Admiral Valdemar wrote:Had Kyoto been ratified by all, or something even harsher, it'd have achieved something. Now it is, ironically, a load of hot air that won't change anything.
No it wouldn't. Kyoto exempted all the major major polluters like China, India, etc from controls; and seriously, do you think that a few years of minor Kyoto reductions would have reversed the freight train that this report says is inevitable?
I'm combining the next two replies into one, since they sort of interlock:
And your industry and money mean shit without a planet to live on.
and
If the shit hits the fan and the numbers are right, you're dead at the end of the day anyway, if not by exposure, then drowning, starvation, disease or superstorm. Nuclear war never was about extinction of the species.
I have to ask here honestly what you're smoking.
You are seriously saying that a process that will at worst take 100 years to occur and in the best case 1,000 to 10,000 years to occur, is going to be
WORSE than a full scale nuclear exchange seeing 16,100 warheads for a total of 8,300 MT hitting the US, Europe, China, and Russia in a few hours?
Virtually every source of industry will have been destroyed, being near nuclear targets, meaning that the entire infrastructure of industrial life will collapse rather quickly; while agriculture bombs due to massive crop failures, and even in areas where there are still crops, there's no fuel or infrastructure left to transport them to areas that need them; meaning massive famine; plus we have tens of millions of people who are in need of medical attention right now but wont get it, since most of the hospitals are destroyed; leading to even bigger problems of sanitation, how do we dispose of millions of bodies before they cause disease?

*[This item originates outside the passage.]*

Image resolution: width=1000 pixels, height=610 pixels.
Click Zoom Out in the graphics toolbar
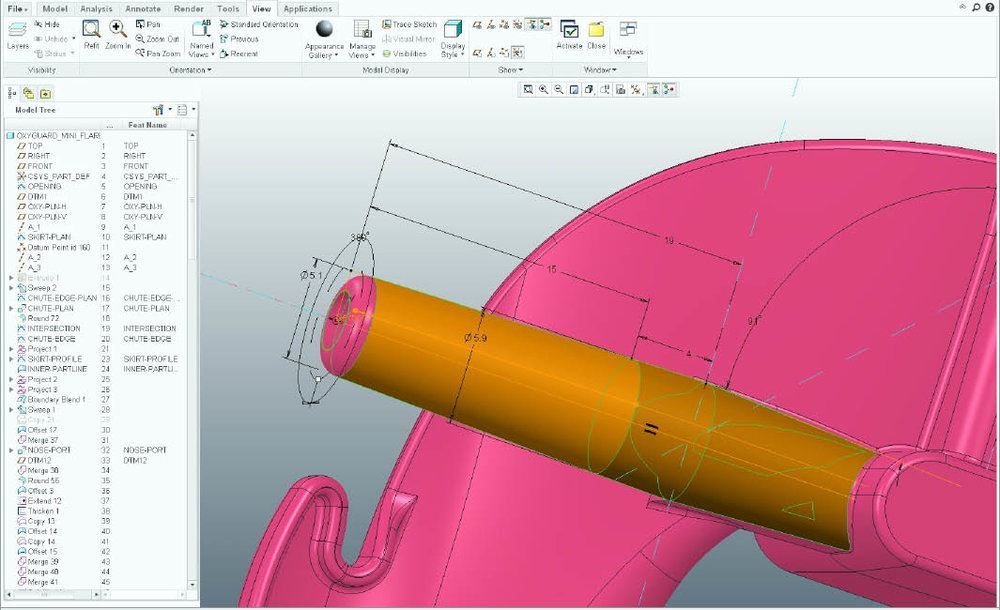558,89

I could go on, but compared to nuclear war, even the worst effects of global warming are mundane in comparison. Some areas will become hot and unusable while other areas like Northern Canada and Siberia actually become useable. Some coastal or low lying areas get flooded over time; which does suck, since a lot of the world's population does live near the coasts, but we still have lots of other land and industrial base that's unaffected by any possible rise in water levels, and since the effects happen over a very long period of time, we have plenty of time to adjust to climatic changes, like adding air conditioning to European housing, which means that a lot of old people won't die of heatstroke, due to heat waves; or developing the new farmland now open to us in more northern climes to make up for the shortfall due to a hotter growing season in southern climes.
The people that will get fucked are those already living on a near substistence level, like in Sub-Saharan Africa, which will probably become hotter, and see less crop growth, and have no real means of actually dealing with it due to it being a turd world shithole par excellence. Oh well.